Transcribe the Lapce plugin discussion below word for word from "I worry about" to "compatible C interface.".

Document →
● ● ●
Lapce dev here. Thanks for posting this.

One thing I would like to highlight about the WASI based plugin system is that, on this release we’ve finalised our API design. We call it "Plugin Server Protocol", which includes everything that LSP has and extends it with more stuff that a code editor needs. We hope that "Plugin Server Protocol" can evolve into something great that future code editors can use. It will be win-win-win for editor authors, plugin writers, and users. New editors don't need to start from zero for plugins. Plugin writers write once to support all editors that are compatible with this API. Users have more plugins to choose from.


Would it be possible to integrate something like bevy_engine as a plugin? For live or low-coding experience and tools.


Thank you for an awesome editor. I've been using it on and off since the first release. It is remarkably fast and you seem to have hit the right spots as far bootstrapping it goes!

I agree with your plug-in philosophy and I'm excited to see where the project goes. It is a very promising editor.


This is a project I'm really excited for. It seems like it has a chance of potentially replacing Sublime Text for me some day, which is something I've been trying to do for a while with zero success.

I worry about the plugin system though. It is using WASI for plugins, so people can use any programming language they want. That seems like it could lead to a horribly fragmented ecosystem. It also means plugins are limited to accessing only the system resources exposed by the WASI runtime, which may make sense for security in, say, a web browser, but for an extensible editor it just feels like an unnecessary obstacle.

IMO, any application for editing/powerusers with a plugin system should be using Python exclusively. Not only is Python available everywhere (and often preinstalled), but it has the richest ecosystem out there that supports the most varied domains. And in the rare cases where a plugin does need to do some number crunching that's too slow in Python, it can be implemented with CFFI using C or any language that can expose a compatible C interface.

Also, the typical systems programming stuff you'd likely need to do in a code editor/IDE plugin are extremely easy to do in Python using nothing more than the standard library. Imagine trying to maintain a set of plugins all using different programming languages and build systems and package managers. That's a maintenance nightmare.


> IMO, any application for editing/powerusers with a plugin system should be using Python exclusively.
● ● ●
Information supplied →
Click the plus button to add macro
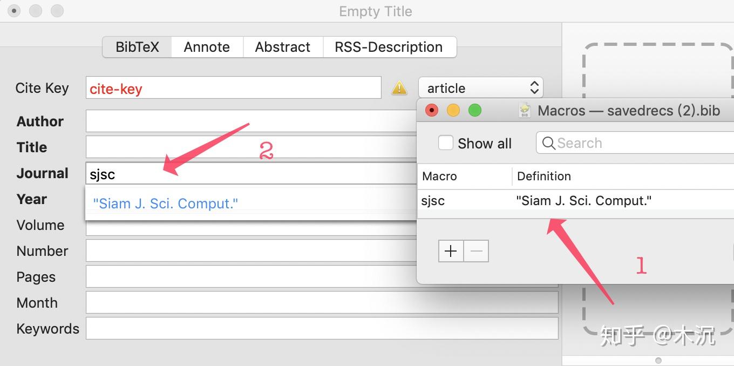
● ● ●
Response to the exercise →
I worry about the plugin system though. It is using WASI for plugins, so people can use any programming language they want. That seems like it could lead to a horribly fragmented ecosystem. It also means plugins are limited to accessing only the system resources exposed by the WASI runtime, which may make sense for security in, say, a web browser, but for an extensible editor it just feels like an unnecessary obstacle.

IMO, any application for editing/powerusers with a plugin system should be using Python exclusively. Not only is Python available everywhere (and often preinstalled), but it has the richest ecosystem out there that supports the most varied domains. And in the rare cases where a plugin does need to do some number crunching that's too slow in Python, it can be implemented with CFFI using C or any language that can expose a compatible C interface.